■ **What the exercise asks**
Reproduce all of these lines, changing "Image resolution" to "Display resolution" wherever it occurs and leaving everything else untouched.

Interface element records
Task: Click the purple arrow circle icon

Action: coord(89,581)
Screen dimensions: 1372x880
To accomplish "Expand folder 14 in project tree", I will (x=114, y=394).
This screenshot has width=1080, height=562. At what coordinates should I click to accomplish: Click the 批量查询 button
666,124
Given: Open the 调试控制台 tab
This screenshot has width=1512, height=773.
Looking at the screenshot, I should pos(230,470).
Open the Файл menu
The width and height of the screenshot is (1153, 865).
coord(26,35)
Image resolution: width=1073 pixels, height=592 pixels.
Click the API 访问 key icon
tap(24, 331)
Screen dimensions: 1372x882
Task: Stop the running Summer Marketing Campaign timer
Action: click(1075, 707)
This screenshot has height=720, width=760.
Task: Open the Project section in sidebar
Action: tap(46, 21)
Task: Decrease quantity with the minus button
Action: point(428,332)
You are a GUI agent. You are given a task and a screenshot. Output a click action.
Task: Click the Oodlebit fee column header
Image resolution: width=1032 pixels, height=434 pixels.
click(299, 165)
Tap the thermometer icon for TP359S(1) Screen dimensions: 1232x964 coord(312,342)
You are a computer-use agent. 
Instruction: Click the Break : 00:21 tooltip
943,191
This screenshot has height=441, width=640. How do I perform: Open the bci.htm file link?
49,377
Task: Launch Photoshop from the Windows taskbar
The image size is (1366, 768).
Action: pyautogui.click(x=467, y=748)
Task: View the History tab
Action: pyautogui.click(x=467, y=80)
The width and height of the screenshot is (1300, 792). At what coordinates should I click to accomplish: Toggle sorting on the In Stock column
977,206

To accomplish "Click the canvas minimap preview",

■ **Problem solution**
Task: Click the purple arrow circle icon

Action: coord(89,581)
Screen dimensions: 1372x880
To accomplish "Expand folder 14 in project tree", I will (x=114, y=394).
This screenshot has width=1080, height=562. At what coordinates should I click to accomplish: Click the 批量查询 button
666,124
Given: Open the 调试控制台 tab
This screenshot has width=1512, height=773.
Looking at the screenshot, I should pos(230,470).
Open the Файл menu
The width and height of the screenshot is (1153, 865).
coord(26,35)
Display resolution: width=1073 pixels, height=592 pixels.
Click the API 访问 key icon
tap(24, 331)
Screen dimensions: 1372x882
Task: Stop the running Summer Marketing Campaign timer
Action: click(1075, 707)
This screenshot has height=720, width=760.
Task: Open the Project section in sidebar
Action: tap(46, 21)
Task: Decrease quantity with the minus button
Action: point(428,332)
You are a GUI agent. You are given a task and a screenshot. Output a click action.
Task: Click the Oodlebit fee column header
Display resolution: width=1032 pixels, height=434 pixels.
click(299, 165)
Tap the thermometer icon for TP359S(1) Screen dimensions: 1232x964 coord(312,342)
You are a computer-use agent. 
Instruction: Click the Break : 00:21 tooltip
943,191
This screenshot has height=441, width=640. How do I perform: Open the bci.htm file link?
49,377
Task: Launch Photoshop from the Windows taskbar
The image size is (1366, 768).
Action: pyautogui.click(x=467, y=748)
Task: View the History tab
Action: pyautogui.click(x=467, y=80)
The width and height of the screenshot is (1300, 792). At what coordinates should I click to accomplish: Toggle sorting on the In Stock column
977,206

To accomplish "Click the canvas minimap preview",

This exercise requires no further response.